### What to work on
Please format the lines below as a JSON list of strings, one string per line, leaving out blank lines.

### Data for processing
○ ○ ○ ○
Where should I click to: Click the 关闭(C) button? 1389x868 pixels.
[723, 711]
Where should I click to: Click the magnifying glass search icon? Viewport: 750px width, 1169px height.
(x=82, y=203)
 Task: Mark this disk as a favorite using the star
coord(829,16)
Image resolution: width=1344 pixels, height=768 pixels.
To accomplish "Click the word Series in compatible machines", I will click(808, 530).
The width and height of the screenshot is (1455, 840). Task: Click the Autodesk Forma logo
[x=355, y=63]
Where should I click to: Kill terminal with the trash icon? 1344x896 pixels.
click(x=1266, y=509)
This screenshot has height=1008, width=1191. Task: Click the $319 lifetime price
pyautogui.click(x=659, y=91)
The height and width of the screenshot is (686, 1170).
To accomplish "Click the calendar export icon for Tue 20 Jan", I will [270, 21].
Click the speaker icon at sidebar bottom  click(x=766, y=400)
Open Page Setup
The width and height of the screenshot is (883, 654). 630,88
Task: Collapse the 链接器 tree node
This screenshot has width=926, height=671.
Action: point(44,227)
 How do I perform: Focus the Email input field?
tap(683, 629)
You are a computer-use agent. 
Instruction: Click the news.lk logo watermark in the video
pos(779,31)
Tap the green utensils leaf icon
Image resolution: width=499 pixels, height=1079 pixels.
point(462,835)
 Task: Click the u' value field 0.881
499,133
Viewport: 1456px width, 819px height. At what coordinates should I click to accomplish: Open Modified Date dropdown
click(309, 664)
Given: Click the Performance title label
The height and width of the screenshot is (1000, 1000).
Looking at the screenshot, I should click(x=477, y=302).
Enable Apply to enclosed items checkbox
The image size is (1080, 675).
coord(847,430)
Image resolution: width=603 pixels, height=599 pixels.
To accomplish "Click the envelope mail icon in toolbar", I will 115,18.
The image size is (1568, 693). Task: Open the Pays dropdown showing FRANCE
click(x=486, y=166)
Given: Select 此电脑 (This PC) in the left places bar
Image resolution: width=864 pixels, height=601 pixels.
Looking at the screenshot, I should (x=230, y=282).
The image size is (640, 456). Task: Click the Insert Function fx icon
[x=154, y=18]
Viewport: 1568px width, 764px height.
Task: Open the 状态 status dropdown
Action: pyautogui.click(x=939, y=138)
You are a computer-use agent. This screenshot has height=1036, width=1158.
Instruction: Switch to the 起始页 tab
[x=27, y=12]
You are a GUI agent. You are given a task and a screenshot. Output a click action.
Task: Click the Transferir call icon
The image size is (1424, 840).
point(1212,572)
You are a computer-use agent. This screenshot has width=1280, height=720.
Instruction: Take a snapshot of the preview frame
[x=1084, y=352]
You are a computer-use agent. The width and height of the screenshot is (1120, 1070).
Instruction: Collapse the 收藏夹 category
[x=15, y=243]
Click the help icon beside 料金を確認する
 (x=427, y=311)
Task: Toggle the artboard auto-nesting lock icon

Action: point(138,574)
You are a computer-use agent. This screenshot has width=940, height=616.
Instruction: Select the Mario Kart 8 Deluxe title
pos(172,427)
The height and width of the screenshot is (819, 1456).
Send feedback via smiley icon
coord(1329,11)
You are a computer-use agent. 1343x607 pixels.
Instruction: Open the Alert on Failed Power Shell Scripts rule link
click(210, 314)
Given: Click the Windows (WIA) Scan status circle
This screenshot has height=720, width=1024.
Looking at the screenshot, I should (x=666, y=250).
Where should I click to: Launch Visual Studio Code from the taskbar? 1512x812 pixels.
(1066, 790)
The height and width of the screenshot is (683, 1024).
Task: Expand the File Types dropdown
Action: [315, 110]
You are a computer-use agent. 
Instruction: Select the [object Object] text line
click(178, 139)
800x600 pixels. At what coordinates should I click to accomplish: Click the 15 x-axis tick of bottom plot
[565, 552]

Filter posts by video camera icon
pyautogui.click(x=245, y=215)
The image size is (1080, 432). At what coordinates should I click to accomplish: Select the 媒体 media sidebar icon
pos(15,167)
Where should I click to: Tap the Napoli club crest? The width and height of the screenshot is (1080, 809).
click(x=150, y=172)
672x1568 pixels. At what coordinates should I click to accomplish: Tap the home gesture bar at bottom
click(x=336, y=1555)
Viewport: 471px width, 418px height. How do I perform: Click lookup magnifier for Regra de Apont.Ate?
○ ○ ○ ○
### Solution to the problem
[
  "Where should I click to: Click the 关闭(C) button? 1389x868 pixels.",
  "[723, 711]",
  "Where should I click to: Click the magnifying glass search icon? Viewport: 750px width, 1169px height.",
  "(x=82, y=203)",
  " Task: Mark this disk as a favorite using the star",
  "coord(829,16)",
  "Image resolution: width=1344 pixels, height=768 pixels.",
  "To accomplish \"Click the word Series in compatible machines\", I will click(808, 530).",
  "The width and height of the screenshot is (1455, 840). Task: Click the Autodesk Forma logo",
  "[x=355, y=63]",
  "Where should I click to: Kill terminal with the trash icon? 1344x896 pixels.",
  "click(x=1266, y=509)",
  "This screenshot has height=1008, width=1191. Task: Click the $319 lifetime price",
  "pyautogui.click(x=659, y=91)",
  "The height and width of the screenshot is (686, 1170).",
  "To accomplish \"Click the calendar export icon for Tue 20 Jan\", I will [270, 21].",
  "Click the speaker icon at sidebar bottom  click(x=766, y=400)",
  "Open Page Setup",
  "The width and height of the screenshot is (883, 654). 630,88",
  "Task: Collapse the 链接器 tree node",
  "This screenshot has width=926, height=671.",
  "Action: point(44,227)",
  " How do I perform: Focus the Email input field?",
  "tap(683, 629)",
  "You are a computer-use agent. ",
  "Instruction: Click the news.lk logo watermark in the video",
  "pos(779,31)",
  "Tap the green utensils leaf icon",
  "Image resolution: width=499 pixels, height=1079 pixels.",
  "point(462,835)",
  " Task: Click the u' value field 0.881",
  "499,133",
  "Viewport: 1456px width, 819px height. At what coordinates should I click to accomplish: Open Modified Date dropdown",
  "click(309, 664)",
  "Given: Click the Performance title label",
  "The height and width of the screenshot is (1000, 1000).",
  "Looking at the screenshot, I should click(x=477, y=302).",
  "Enable Apply to enclosed items checkbox",
  "The image size is (1080, 675).",
  "coord(847,430)",
  "Image resolution: width=603 pixels, height=599 pixels.",
  "To accomplish \"Click the envelope mail icon in toolbar\", I will 115,18.",
  "The image size is (1568, 693). Task: Open the Pays dropdown showing FRANCE",
  "click(x=486, y=166)",
  "Given: Select 此电脑 (This PC) in the left places bar",
  "Image resolution: width=864 pixels, height=601 pixels.",
  "Looking at the screenshot, I should (x=230, y=282).",
  "The image size is (640, 456). Task: Click the Insert Function fx icon",
  "[x=154, y=18]",
  "Viewport: 1568px width, 764px height.",
  "Task: Open the 状态 status dropdown",
  "Action: pyautogui.click(x=939, y=138)",
  "You are a computer-use agent. This screenshot has height=1036, width=1158.",
  "Instruction: Switch to the 起始页 tab",
  "[x=27, y=12]",
  "You are a GUI agent. You are given a task and a screenshot. Output a click action.",
  "Task: Click the Transferir call icon",
  "The image size is (1424, 840).",
  "point(1212,572)",
  "You are a computer-use agent. This screenshot has width=1280, height=720.",
  "Instruction: Take a snapshot of the preview frame",
  "[x=1084, y=352]",
  "You are a computer-use agent. The width and height of the screenshot is (1120, 1070).",
  "Instruction: Collapse the 收藏夹 category",
  "[x=15, y=243]",
  "Click the help icon beside 料金を確認する",
  " (x=427, y=311)",
  "Task: Toggle the artboard auto-nesting lock icon",
  "Action: point(138,574)",
  "You are a computer-use agent. This screenshot has width=940, height=616.",
  "Instruction: Select the Mario Kart 8 Deluxe title",
  "pos(172,427)",
  "The height and width of the screenshot is (819, 1456).",
  "Send feedback via smiley icon",
  "coord(1329,11)",
  "You are a computer-use agent. 1343x607 pixels.",
  "Instruction: Open the Alert on Failed Power Shell Scripts rule link",
  "click(210, 314)",
  "Given: Click the Windows (WIA) Scan status circle",
  "This screenshot has height=720, width=1024.",
  "Looking at the screenshot, I should (x=666, y=250).",
  "Where should I click to: Launch Visual Studio Code from the taskbar? 1512x812 pixels.",
  "(1066, 790)",
  "The height and width of the screenshot is (683, 1024).",
  "Task: Expand the File Types dropdown",
  "Action: [315, 110]",
  "You are a computer-use agent. ",
  "Instruction: Select the [object Object] text line",
  "click(178, 139)",
  "800x600 pixels. At what coordinates should I click to accomplish: Click the 15 x-axis tick of bottom plot",
  "[565, 552]",
  "Filter posts by video camera icon",
  "pyautogui.click(x=245, y=215)",
  "The image size is (1080, 432). At what coordinates should I click to accomplish: Select the 媒体 media sidebar icon",
  "pos(15,167)",
  "Where should I click to: Tap the Napoli club crest? The width and height of the screenshot is (1080, 809).",
  "click(x=150, y=172)",
  "672x1568 pixels. At what coordinates should I click to accomplish: Tap the home gesture bar at bottom",
  "click(x=336, y=1555)",
  "Viewport: 471px width, 418px height. How do I perform: Click lookup magnifier for Regra de Apont.Ate?"
]